**Exercise brief**
Using the data below, restate exactly every line from the one with "Like the pinned tweet with the heart" up to and including the one with "The height and width of the screenshot is (811, 1512).". No picture belongs in it.

(Dataset entries)
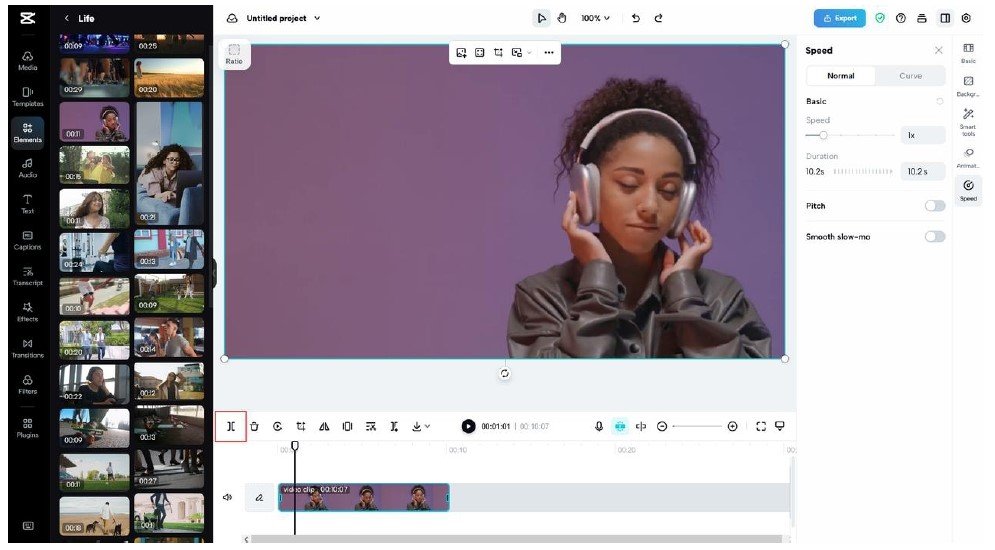Open the Animation tab in right panel
This screenshot has width=995, height=550.
pos(968,156)
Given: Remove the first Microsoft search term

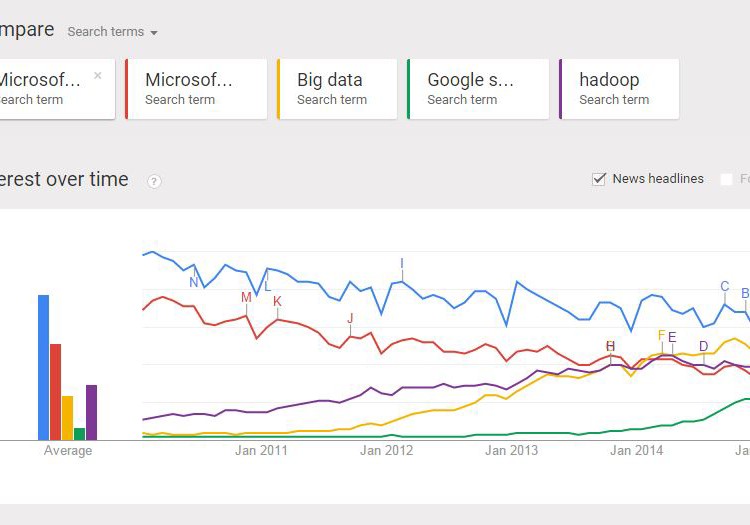Looking at the screenshot, I should (97, 75).
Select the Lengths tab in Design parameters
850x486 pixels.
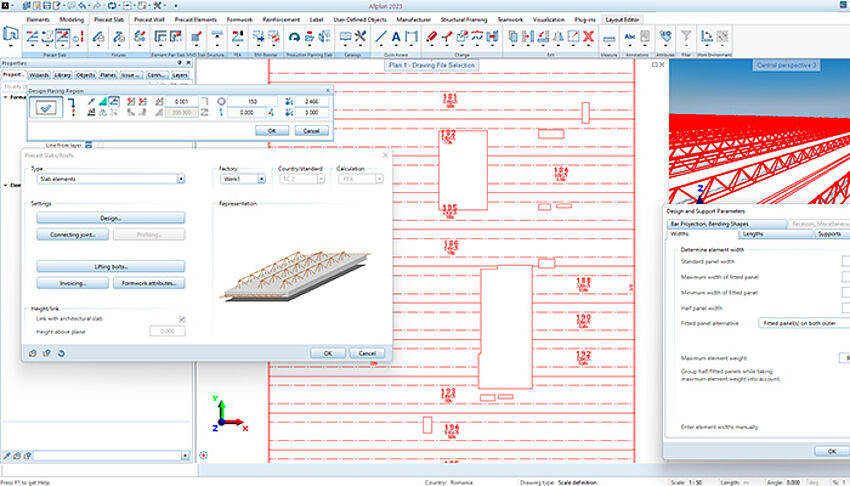[x=753, y=234]
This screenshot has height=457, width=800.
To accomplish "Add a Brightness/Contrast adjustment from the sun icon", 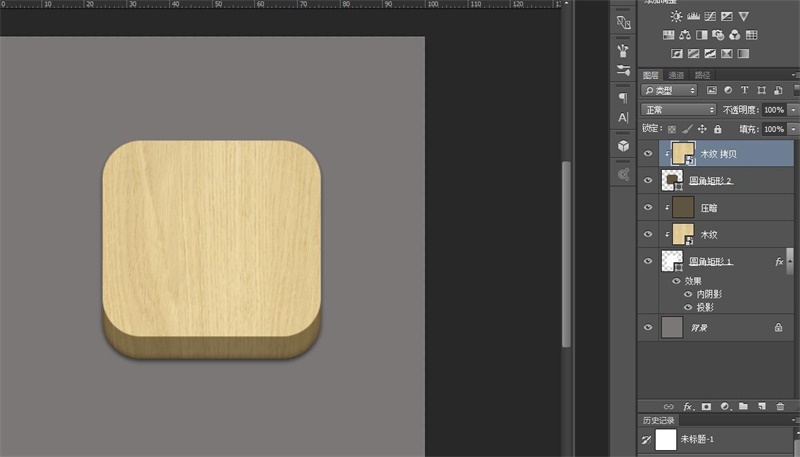I will [x=678, y=16].

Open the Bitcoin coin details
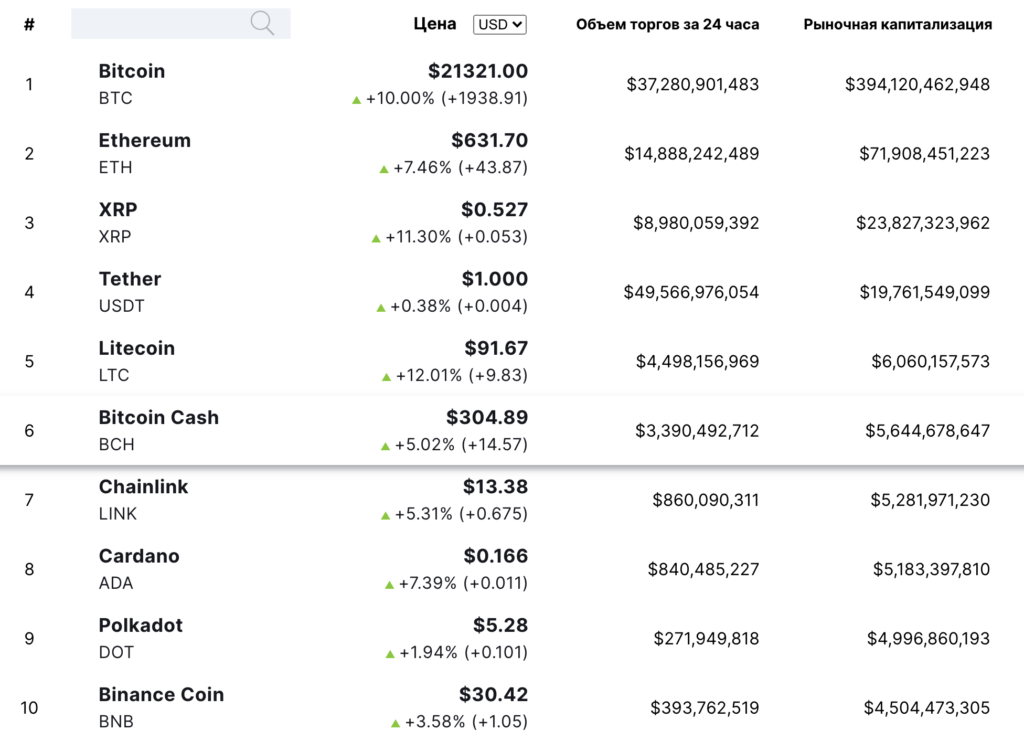[131, 71]
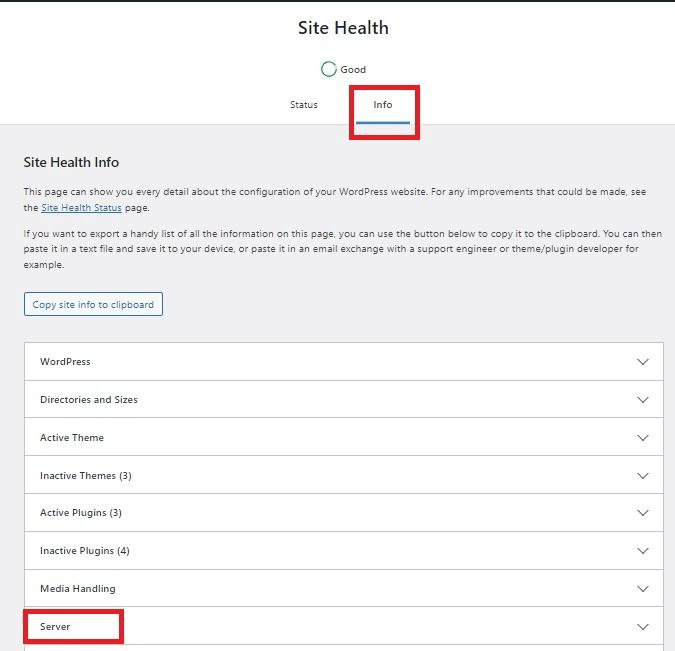This screenshot has height=651, width=675.
Task: Open the Site Health Status link
Action: coord(81,208)
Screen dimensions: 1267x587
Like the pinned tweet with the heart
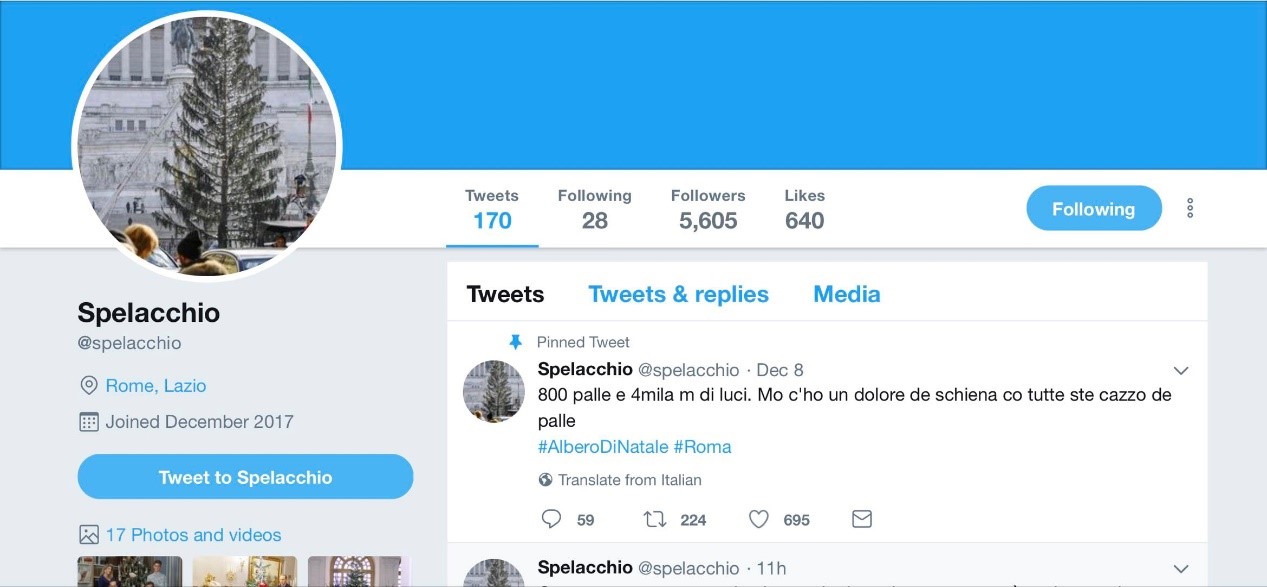[759, 519]
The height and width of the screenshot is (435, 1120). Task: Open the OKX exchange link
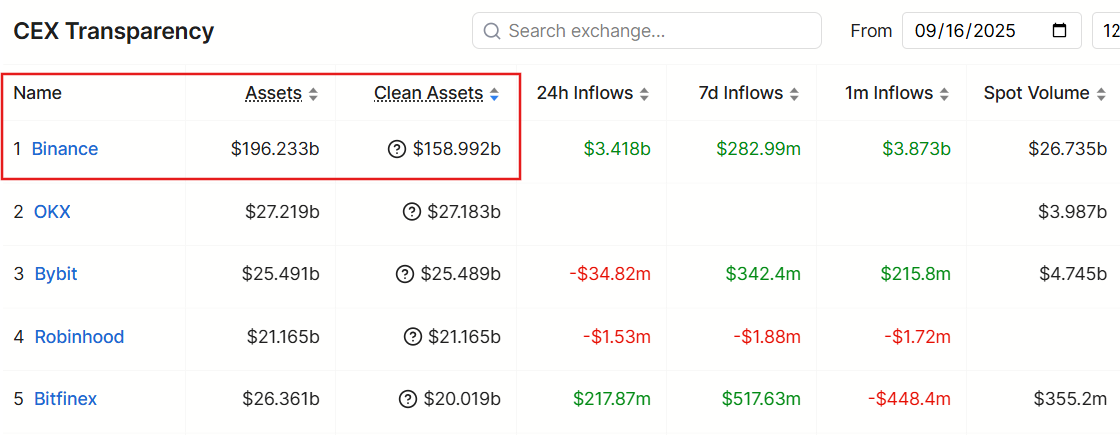[52, 212]
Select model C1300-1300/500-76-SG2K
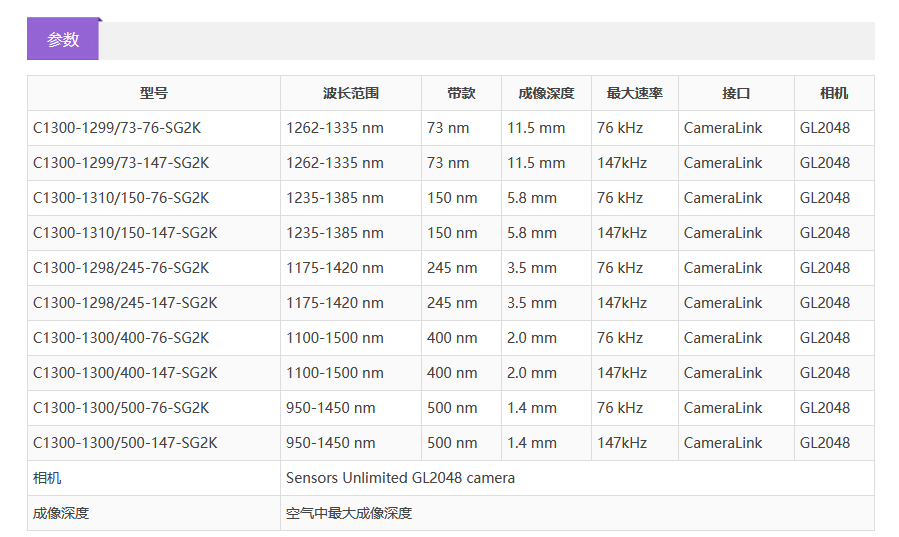The width and height of the screenshot is (899, 537). coord(121,408)
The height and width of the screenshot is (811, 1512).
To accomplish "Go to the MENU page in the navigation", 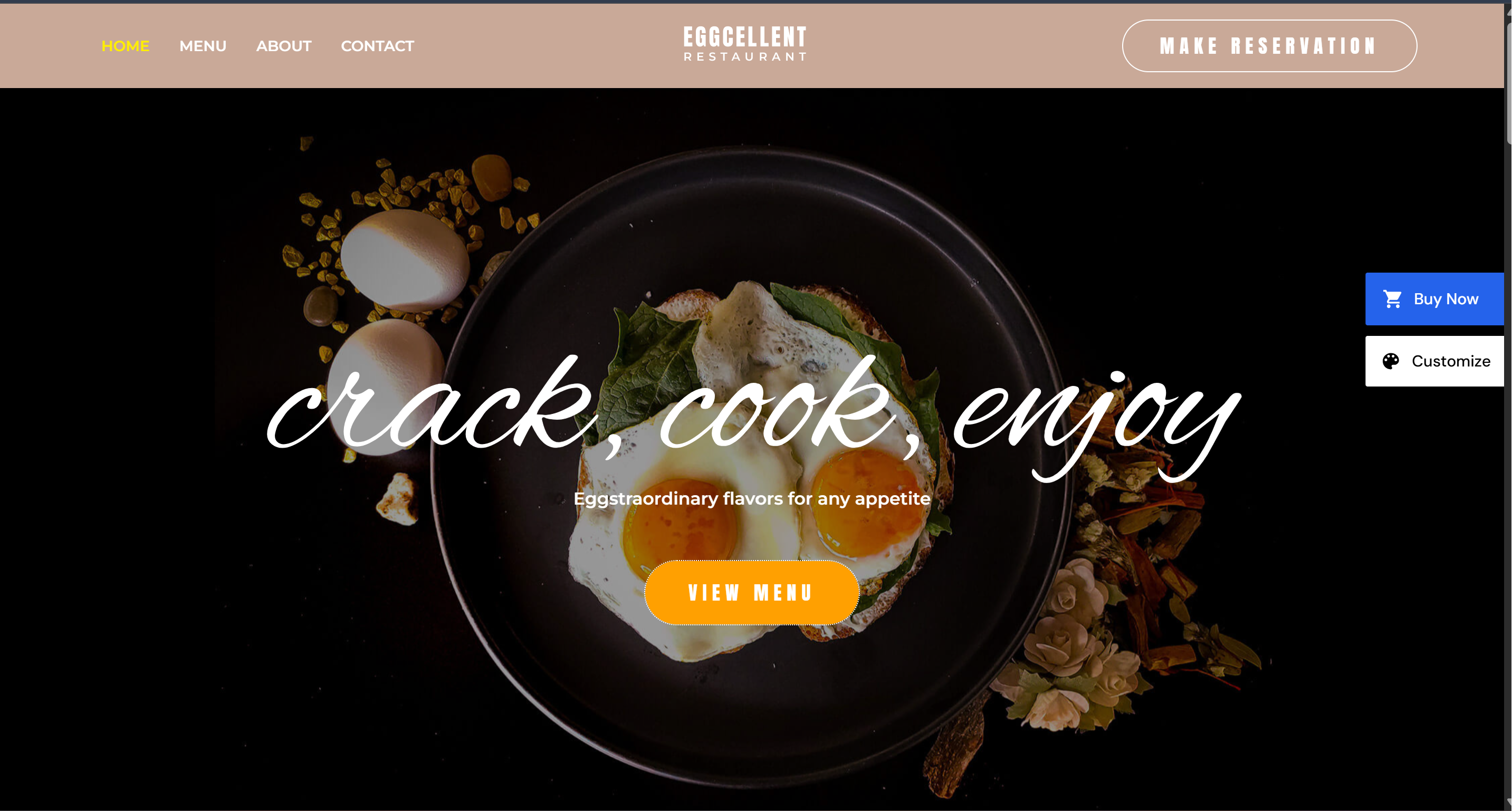I will (203, 46).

**Response below**
Like the pinned tweet with the heart
[759, 519]
The height and width of the screenshot is (435, 1120). Task: Open the OKX exchange link
[52, 212]
Select model C1300-1300/500-76-SG2K
The width and height of the screenshot is (899, 537). coord(121,408)
The height and width of the screenshot is (811, 1512).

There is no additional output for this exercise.